(Records of where items appear):
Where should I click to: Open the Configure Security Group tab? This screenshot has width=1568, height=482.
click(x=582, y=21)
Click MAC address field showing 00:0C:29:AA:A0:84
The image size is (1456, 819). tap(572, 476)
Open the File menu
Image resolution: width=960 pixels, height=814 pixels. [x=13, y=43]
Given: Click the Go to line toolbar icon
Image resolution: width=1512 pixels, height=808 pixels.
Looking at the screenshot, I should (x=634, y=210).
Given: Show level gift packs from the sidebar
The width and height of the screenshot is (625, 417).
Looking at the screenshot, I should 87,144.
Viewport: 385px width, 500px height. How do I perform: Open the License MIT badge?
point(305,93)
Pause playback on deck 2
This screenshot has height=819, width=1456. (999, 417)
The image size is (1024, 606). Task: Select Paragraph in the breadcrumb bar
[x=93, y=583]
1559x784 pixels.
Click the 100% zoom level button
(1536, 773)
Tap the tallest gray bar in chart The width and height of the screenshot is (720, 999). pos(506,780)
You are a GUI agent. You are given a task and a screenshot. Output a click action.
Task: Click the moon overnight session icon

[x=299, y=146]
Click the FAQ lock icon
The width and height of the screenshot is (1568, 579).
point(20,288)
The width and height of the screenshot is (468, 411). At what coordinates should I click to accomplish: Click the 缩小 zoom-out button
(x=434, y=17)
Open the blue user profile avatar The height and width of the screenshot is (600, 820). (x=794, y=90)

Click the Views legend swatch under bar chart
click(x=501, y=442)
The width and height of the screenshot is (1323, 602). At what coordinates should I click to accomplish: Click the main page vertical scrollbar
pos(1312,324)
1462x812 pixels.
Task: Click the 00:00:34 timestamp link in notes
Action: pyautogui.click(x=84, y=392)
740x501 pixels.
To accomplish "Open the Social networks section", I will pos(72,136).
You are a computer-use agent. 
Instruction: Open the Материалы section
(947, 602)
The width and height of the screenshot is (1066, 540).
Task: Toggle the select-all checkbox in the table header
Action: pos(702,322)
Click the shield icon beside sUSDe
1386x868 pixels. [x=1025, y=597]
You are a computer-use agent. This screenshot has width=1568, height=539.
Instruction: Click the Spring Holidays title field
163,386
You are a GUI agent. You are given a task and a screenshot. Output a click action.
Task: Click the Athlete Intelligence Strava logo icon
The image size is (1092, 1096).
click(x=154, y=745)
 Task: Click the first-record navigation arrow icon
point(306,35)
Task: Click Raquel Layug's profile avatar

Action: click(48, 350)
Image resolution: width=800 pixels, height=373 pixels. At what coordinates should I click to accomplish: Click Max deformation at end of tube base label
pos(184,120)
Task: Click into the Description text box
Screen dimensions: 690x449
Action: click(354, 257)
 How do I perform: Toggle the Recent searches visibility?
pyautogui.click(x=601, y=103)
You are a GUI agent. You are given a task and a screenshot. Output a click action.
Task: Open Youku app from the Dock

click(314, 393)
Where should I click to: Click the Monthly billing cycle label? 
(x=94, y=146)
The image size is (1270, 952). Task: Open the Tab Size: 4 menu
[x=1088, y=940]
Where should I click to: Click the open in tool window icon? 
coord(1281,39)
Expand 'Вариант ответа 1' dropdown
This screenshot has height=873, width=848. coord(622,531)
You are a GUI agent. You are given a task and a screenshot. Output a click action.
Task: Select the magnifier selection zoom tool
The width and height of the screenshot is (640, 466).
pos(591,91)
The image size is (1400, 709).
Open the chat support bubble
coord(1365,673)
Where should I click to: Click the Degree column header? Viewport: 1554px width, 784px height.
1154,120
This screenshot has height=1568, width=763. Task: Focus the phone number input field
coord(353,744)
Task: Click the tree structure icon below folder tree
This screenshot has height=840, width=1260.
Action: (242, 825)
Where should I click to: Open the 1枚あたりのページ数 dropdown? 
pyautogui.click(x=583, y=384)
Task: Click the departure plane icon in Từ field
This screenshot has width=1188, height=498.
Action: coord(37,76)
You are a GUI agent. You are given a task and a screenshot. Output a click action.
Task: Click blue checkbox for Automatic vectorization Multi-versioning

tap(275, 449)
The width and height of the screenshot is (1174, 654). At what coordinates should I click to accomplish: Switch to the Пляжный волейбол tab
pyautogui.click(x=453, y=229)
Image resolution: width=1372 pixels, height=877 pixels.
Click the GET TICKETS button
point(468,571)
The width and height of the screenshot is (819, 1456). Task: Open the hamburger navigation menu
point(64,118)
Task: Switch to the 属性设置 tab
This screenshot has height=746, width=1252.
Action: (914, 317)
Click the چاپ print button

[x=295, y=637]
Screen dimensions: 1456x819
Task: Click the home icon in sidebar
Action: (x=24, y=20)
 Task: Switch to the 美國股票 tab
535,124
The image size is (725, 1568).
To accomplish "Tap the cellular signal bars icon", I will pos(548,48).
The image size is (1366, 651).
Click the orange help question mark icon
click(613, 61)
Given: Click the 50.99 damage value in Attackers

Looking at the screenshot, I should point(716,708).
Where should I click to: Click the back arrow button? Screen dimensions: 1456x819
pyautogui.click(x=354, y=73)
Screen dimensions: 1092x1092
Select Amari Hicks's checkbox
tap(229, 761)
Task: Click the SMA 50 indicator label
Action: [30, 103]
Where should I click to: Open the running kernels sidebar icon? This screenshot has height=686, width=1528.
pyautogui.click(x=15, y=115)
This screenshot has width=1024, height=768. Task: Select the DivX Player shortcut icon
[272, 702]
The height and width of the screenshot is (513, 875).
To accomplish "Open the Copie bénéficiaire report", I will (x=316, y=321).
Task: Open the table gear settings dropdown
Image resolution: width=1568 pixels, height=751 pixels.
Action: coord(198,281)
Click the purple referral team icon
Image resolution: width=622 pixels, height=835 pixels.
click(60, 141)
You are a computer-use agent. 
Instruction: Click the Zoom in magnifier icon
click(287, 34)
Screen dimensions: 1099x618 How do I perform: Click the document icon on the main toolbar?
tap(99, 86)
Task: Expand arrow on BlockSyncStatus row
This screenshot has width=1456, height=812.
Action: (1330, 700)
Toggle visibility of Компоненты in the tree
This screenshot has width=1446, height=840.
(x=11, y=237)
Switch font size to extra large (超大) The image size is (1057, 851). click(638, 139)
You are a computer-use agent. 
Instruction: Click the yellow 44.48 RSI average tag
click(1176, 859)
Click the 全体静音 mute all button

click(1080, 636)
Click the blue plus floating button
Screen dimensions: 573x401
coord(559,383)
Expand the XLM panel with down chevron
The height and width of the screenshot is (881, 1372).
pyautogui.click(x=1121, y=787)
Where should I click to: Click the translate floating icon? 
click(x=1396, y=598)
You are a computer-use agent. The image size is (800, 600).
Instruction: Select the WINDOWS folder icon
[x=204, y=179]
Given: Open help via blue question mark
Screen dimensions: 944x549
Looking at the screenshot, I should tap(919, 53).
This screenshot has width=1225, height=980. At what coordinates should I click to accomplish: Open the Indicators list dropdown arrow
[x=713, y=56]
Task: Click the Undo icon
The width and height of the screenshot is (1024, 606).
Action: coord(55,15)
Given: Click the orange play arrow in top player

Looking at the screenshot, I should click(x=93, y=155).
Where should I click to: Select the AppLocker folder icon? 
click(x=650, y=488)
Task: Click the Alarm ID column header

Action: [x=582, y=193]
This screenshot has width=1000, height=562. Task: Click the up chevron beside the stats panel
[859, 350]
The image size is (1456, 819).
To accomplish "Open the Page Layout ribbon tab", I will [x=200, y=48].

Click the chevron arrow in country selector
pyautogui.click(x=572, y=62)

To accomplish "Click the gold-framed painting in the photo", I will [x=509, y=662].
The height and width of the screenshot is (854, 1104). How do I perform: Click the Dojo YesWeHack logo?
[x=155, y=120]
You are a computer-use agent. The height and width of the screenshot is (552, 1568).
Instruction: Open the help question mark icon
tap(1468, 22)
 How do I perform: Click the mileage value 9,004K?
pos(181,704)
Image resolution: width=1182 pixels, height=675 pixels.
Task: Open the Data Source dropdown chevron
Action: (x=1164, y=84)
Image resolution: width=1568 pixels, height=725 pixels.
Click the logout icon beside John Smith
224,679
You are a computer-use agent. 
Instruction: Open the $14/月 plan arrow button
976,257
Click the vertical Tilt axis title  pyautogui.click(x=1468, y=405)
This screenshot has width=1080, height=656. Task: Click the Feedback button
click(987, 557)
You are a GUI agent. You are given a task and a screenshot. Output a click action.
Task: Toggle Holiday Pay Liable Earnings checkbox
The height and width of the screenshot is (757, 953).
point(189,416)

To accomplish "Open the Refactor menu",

(TASK): Rewrite the records starting at the line containing "Click the Views legend swatch under bar chart" and ending at the line containing "Action: click(354, 257)", swapping "computer-use agent" for "screen-control agent" and leaving everything else unchanged. Output only those lines.

(REPLY):
Click the Views legend swatch under bar chart
click(x=501, y=442)
The width and height of the screenshot is (1323, 602). At what coordinates should I click to accomplish: Click the main page vertical scrollbar
pos(1312,324)
1462x812 pixels.
Task: Click the 00:00:34 timestamp link in notes
Action: pyautogui.click(x=84, y=392)
740x501 pixels.
To accomplish "Open the Social networks section", I will pos(72,136).
You are a screen-control agent. 
Instruction: Open the Материалы section
(947, 602)
The width and height of the screenshot is (1066, 540).
Task: Toggle the select-all checkbox in the table header
Action: pos(702,322)
Click the shield icon beside sUSDe
1386x868 pixels. [x=1025, y=597]
You are a screen-control agent. This screenshot has width=1568, height=539.
Instruction: Click the Spring Holidays title field
163,386
You are a GUI agent. You are given a task and a screenshot. Output a click action.
Task: Click the Athlete Intelligence Strava logo icon
The image size is (1092, 1096).
click(x=154, y=745)
 Task: Click the first-record navigation arrow icon
point(306,35)
Task: Click Raquel Layug's profile avatar

Action: click(48, 350)
Image resolution: width=800 pixels, height=373 pixels. At what coordinates should I click to accomplish: Click Max deformation at end of tube base label
pos(184,120)
Task: Click into the Description text box
Screen dimensions: 690x449
Action: click(354, 257)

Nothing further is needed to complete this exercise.